#### Task:
If a line in the data contains "message", copy it out.

+===+

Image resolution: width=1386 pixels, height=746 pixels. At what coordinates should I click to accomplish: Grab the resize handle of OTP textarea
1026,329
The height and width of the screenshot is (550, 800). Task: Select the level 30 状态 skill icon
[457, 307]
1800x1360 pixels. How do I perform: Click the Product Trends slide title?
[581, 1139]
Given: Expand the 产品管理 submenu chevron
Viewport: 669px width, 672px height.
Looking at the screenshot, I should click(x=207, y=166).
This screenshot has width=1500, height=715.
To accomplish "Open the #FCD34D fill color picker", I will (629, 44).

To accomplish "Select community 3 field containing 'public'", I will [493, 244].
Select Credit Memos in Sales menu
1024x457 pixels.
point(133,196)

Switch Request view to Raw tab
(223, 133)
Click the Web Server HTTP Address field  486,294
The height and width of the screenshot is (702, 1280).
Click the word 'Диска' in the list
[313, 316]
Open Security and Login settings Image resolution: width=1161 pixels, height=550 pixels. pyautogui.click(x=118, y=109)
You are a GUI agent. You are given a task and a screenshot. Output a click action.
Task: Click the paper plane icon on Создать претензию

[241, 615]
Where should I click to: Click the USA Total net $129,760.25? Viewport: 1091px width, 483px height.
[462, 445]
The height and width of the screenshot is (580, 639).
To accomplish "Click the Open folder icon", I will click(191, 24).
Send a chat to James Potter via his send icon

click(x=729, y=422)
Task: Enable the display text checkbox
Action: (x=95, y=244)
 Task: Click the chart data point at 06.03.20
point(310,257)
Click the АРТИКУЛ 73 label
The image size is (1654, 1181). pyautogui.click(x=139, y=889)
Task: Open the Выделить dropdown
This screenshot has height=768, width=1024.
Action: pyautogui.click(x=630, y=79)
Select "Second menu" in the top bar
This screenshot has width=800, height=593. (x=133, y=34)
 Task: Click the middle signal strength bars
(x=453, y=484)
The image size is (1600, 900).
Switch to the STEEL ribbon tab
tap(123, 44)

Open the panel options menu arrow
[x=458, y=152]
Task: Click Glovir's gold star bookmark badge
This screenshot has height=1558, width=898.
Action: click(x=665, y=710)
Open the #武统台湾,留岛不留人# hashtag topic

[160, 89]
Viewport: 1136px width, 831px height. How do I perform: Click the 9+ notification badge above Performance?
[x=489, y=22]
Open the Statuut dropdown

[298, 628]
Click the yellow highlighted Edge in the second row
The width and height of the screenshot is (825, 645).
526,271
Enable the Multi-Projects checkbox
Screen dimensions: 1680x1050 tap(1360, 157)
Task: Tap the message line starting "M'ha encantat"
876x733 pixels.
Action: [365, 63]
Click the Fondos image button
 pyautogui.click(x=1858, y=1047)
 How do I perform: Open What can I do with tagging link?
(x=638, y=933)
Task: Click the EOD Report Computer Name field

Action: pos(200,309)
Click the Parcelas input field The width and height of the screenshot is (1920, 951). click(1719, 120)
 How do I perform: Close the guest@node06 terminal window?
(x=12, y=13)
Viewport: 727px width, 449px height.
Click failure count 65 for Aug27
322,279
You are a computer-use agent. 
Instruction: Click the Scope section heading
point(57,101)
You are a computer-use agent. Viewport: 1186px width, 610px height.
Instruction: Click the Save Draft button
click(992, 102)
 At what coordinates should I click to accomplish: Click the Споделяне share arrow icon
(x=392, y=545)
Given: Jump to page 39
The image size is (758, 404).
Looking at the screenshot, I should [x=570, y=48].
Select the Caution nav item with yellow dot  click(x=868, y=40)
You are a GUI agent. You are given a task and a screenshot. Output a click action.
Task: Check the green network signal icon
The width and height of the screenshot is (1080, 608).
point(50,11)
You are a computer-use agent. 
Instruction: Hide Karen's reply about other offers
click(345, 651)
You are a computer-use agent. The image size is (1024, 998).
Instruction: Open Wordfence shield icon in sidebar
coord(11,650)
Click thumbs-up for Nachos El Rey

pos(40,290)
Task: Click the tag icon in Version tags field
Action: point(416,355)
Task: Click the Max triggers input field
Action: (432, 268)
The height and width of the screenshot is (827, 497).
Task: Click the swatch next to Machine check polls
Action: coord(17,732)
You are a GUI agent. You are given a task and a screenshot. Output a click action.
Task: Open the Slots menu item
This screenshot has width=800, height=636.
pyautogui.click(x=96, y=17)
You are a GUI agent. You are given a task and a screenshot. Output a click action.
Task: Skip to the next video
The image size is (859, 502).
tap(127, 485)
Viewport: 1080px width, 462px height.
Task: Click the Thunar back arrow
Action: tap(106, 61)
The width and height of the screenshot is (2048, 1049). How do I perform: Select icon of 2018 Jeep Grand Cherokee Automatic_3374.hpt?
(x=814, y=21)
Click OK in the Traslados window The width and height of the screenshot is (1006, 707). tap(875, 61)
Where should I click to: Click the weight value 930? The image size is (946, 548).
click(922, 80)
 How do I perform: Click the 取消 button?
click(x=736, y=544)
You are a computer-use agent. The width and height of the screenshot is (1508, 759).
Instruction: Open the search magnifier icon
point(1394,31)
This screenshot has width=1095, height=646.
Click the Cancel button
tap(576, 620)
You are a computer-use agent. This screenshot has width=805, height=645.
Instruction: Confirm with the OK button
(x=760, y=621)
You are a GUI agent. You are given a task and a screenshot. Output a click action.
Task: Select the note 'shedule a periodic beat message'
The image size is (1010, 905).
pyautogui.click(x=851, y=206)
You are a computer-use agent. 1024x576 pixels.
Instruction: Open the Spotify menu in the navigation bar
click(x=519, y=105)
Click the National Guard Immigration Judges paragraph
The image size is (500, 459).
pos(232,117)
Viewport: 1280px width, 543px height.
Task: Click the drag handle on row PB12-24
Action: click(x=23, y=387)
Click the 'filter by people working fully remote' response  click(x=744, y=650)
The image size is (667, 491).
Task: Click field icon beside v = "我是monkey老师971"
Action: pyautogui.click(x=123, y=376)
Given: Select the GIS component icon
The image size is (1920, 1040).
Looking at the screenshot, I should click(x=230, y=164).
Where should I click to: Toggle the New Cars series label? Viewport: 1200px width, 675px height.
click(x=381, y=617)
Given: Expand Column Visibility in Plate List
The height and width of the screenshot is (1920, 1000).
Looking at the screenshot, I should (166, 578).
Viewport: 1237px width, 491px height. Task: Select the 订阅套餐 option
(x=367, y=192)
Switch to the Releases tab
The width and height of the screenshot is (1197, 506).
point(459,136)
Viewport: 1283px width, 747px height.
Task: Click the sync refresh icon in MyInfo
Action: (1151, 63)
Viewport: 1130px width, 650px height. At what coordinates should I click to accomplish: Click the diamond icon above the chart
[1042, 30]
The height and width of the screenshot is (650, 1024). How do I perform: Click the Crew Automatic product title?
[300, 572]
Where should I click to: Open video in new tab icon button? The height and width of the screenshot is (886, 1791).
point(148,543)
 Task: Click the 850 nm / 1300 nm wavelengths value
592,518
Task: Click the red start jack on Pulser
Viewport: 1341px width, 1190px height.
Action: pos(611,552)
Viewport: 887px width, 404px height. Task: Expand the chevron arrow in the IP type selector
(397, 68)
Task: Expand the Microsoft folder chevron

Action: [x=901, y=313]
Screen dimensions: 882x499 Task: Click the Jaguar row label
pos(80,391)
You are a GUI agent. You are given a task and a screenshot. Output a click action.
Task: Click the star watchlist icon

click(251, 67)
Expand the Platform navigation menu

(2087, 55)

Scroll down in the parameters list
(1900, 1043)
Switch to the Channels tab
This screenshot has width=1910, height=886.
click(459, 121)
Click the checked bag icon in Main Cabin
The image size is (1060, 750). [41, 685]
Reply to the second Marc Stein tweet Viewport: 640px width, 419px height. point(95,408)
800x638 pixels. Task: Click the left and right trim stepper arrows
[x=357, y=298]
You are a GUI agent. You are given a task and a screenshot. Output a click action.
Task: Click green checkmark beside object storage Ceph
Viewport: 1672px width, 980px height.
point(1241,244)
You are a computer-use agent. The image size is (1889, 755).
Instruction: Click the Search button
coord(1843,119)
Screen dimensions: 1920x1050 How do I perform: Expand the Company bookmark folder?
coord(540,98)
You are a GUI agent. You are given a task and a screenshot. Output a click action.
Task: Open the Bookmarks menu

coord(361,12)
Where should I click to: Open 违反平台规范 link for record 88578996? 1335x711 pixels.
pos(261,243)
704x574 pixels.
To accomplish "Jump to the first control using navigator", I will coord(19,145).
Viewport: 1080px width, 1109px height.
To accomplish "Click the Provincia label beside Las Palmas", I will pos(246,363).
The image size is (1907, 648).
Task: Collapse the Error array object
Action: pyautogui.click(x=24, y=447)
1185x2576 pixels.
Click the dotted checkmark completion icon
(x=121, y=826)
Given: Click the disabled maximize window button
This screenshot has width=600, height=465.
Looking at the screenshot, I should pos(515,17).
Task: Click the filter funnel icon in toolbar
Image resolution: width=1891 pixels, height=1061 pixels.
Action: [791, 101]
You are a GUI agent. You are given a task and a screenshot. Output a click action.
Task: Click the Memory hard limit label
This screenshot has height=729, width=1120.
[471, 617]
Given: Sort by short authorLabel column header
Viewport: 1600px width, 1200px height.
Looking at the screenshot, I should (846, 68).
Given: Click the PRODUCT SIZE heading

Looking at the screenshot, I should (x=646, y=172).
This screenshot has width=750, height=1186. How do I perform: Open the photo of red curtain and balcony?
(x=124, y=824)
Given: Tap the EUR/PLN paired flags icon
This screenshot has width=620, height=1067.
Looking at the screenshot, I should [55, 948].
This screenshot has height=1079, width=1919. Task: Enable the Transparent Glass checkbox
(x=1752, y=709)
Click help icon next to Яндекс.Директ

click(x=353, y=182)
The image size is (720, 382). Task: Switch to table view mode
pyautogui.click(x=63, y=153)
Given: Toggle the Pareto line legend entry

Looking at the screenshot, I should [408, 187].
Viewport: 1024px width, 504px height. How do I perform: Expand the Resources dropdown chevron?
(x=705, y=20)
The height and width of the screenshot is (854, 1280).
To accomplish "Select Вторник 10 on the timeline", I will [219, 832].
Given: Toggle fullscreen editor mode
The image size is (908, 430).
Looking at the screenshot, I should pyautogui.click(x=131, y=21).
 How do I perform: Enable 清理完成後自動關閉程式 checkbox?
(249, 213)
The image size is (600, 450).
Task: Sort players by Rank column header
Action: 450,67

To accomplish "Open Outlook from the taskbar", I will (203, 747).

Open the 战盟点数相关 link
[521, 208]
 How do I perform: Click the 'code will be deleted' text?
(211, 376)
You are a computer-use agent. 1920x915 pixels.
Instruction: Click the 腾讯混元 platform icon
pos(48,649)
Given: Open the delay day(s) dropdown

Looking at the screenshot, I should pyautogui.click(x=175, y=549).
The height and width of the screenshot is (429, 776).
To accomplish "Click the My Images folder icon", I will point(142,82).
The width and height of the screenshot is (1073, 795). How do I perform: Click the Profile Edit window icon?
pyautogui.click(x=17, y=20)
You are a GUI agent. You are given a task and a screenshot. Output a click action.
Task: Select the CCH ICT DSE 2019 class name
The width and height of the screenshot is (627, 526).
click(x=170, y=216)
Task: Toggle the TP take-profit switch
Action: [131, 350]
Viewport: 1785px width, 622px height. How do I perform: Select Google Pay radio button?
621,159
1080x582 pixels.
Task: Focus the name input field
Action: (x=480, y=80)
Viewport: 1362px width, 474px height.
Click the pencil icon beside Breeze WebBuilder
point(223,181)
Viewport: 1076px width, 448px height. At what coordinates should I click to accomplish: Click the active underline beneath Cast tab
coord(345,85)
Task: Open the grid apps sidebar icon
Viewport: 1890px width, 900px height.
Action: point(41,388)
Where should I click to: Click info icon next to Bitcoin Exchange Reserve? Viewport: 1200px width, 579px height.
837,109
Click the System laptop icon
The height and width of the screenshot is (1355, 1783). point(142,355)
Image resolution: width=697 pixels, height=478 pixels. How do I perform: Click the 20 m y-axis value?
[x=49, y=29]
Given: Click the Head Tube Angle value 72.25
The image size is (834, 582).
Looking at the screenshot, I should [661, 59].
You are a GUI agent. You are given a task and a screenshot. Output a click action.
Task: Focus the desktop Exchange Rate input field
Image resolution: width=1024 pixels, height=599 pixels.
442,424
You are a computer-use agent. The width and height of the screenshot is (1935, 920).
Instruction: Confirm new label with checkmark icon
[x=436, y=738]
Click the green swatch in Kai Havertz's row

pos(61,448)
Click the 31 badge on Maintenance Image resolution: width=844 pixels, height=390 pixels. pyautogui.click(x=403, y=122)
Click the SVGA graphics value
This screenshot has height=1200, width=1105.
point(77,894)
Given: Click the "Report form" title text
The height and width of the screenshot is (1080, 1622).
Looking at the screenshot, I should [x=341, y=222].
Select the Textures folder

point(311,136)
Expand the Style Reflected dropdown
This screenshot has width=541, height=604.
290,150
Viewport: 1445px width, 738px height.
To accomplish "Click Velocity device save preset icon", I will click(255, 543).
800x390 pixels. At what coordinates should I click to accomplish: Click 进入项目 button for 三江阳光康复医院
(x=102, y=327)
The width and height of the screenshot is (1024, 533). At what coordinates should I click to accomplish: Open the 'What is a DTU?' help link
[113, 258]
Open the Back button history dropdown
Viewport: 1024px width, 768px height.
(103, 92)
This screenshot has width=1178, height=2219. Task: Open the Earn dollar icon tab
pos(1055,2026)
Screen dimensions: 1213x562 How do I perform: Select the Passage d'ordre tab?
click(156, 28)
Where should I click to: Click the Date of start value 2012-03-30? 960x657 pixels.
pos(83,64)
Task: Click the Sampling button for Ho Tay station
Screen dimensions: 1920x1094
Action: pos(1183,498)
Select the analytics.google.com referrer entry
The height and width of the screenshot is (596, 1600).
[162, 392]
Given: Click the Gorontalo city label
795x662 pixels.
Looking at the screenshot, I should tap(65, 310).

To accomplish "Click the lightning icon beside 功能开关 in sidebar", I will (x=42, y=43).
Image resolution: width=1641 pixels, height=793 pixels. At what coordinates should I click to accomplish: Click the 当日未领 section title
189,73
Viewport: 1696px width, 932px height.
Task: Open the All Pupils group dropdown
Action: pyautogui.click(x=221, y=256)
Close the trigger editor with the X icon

+===+

#### Output below:
Task: Tap the message line starting "M'ha encantat"
Task: Select the note 'shedule a periodic beat message'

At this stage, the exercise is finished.